Collection entries:
⁂

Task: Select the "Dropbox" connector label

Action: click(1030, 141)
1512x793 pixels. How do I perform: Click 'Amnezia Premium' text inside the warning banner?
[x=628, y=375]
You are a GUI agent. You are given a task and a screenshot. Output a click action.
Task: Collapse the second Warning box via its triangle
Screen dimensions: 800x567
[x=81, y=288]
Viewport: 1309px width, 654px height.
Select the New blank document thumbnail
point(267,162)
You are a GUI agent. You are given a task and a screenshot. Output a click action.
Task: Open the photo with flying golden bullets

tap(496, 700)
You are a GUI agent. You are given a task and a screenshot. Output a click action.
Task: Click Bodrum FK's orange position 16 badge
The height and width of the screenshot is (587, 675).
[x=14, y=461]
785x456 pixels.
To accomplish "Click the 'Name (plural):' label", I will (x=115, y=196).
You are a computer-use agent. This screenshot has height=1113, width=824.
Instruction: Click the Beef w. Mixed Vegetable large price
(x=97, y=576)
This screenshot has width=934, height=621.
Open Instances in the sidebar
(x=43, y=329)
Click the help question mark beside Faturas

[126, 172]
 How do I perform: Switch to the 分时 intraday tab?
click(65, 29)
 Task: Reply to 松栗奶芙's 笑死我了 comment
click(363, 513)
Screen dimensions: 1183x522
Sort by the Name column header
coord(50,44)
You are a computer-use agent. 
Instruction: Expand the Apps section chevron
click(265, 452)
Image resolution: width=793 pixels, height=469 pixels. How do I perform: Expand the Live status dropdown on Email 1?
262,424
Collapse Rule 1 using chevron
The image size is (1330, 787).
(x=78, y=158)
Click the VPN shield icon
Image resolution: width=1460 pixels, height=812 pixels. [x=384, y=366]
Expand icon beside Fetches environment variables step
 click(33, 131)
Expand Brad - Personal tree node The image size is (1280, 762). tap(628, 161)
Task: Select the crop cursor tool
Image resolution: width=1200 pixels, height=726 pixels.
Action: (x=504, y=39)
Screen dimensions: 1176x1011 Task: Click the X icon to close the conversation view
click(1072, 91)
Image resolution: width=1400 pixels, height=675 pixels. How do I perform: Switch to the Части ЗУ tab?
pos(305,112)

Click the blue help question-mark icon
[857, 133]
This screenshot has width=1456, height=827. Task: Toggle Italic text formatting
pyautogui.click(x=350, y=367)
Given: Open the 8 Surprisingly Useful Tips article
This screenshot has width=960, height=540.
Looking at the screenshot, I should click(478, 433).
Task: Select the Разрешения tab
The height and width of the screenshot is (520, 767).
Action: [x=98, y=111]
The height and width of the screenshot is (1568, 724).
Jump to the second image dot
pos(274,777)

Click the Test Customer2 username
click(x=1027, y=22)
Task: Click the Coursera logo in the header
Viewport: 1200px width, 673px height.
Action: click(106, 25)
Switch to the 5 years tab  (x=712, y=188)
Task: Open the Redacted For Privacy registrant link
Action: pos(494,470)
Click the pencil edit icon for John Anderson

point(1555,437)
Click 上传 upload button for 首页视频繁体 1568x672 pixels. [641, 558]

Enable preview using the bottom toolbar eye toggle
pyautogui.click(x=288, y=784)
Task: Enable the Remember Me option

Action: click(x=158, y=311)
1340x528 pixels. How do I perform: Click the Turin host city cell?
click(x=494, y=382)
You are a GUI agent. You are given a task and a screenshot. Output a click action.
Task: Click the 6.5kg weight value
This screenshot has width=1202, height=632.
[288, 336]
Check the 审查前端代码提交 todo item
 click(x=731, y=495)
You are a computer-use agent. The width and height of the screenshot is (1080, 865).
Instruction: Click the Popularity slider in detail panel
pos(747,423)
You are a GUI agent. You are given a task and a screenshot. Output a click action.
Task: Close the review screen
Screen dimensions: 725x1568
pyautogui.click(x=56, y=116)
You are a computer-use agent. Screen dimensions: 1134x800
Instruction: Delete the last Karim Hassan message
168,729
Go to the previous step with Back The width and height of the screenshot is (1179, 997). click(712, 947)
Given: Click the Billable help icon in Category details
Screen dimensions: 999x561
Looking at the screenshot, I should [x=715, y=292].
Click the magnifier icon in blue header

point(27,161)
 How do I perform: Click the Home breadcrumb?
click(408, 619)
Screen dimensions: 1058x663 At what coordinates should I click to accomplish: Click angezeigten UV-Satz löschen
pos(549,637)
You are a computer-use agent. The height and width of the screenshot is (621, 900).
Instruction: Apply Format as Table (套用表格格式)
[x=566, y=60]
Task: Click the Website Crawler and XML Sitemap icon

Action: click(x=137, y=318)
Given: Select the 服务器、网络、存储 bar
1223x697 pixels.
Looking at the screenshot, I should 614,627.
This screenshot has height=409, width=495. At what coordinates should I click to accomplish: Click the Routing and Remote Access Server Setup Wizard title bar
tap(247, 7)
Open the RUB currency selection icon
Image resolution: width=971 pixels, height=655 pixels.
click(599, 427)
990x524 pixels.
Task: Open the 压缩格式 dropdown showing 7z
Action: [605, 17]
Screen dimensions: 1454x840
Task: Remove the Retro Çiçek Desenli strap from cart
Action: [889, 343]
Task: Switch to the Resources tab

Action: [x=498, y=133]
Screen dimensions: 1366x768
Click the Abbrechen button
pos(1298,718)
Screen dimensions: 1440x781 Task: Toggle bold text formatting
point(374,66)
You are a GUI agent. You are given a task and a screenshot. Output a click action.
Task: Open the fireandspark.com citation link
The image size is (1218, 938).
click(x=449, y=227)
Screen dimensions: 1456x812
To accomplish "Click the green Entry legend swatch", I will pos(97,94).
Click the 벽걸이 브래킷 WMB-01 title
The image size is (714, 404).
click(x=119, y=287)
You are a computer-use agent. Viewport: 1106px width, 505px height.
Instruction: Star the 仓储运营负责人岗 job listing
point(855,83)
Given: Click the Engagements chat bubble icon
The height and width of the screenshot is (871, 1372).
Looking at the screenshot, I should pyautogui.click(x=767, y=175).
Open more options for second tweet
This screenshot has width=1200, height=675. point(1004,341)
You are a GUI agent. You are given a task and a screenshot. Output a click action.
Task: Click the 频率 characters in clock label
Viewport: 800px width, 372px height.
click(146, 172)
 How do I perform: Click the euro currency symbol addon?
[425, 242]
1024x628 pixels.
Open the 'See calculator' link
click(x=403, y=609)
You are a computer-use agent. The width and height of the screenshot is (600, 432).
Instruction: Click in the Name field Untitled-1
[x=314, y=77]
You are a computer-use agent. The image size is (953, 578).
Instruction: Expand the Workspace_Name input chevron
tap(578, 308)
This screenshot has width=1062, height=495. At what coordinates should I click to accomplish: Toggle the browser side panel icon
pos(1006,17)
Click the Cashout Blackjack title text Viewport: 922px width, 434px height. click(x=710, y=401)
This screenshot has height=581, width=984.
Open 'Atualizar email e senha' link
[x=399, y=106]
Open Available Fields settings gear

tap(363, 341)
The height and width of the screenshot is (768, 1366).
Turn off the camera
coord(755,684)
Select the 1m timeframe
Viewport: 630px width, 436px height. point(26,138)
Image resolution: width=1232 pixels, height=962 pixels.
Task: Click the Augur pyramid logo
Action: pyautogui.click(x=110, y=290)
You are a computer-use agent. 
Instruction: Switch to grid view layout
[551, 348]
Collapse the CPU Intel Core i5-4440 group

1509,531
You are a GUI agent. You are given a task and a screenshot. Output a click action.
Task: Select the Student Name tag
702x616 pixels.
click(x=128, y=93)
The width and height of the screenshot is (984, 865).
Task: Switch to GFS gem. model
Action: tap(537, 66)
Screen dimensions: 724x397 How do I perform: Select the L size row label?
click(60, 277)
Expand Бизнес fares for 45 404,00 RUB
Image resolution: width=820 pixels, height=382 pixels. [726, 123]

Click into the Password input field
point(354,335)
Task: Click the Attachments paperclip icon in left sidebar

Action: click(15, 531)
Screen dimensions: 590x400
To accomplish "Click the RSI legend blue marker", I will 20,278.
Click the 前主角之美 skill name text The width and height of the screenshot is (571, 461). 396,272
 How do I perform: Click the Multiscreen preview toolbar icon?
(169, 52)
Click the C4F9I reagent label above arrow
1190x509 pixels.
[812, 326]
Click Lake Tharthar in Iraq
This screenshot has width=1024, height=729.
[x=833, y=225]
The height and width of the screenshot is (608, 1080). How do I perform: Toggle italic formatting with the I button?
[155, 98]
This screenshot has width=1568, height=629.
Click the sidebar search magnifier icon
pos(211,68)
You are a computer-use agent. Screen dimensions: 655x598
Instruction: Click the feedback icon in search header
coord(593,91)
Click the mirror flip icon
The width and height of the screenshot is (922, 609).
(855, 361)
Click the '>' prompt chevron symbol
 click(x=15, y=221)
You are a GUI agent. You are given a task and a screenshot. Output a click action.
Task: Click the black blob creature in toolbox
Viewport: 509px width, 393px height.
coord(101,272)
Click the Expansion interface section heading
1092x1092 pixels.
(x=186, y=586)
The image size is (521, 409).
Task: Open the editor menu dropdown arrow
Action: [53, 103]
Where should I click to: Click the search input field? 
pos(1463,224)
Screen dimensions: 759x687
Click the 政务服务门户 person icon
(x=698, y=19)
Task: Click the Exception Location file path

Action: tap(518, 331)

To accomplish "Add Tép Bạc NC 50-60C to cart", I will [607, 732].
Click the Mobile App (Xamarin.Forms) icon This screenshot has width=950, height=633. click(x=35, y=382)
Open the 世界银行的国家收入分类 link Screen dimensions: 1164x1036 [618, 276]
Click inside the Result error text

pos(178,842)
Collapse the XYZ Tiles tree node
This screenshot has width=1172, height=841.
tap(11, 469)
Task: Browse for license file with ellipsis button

⁂

AIM OF THE TASK. Identify the lines in the entries above that contain "will", then copy them out.

RESPONSE TO THE EXERCISE.
To accomplish "Click the 'Name (plural):' label", I will (x=115, y=196).
To accomplish "Click the green Entry legend swatch", I will pos(97,94).
To accomplish "Click the RSI legend blue marker", I will 20,278.
To accomplish "Add Tép Bạc NC 50-60C to cart", I will [607, 732].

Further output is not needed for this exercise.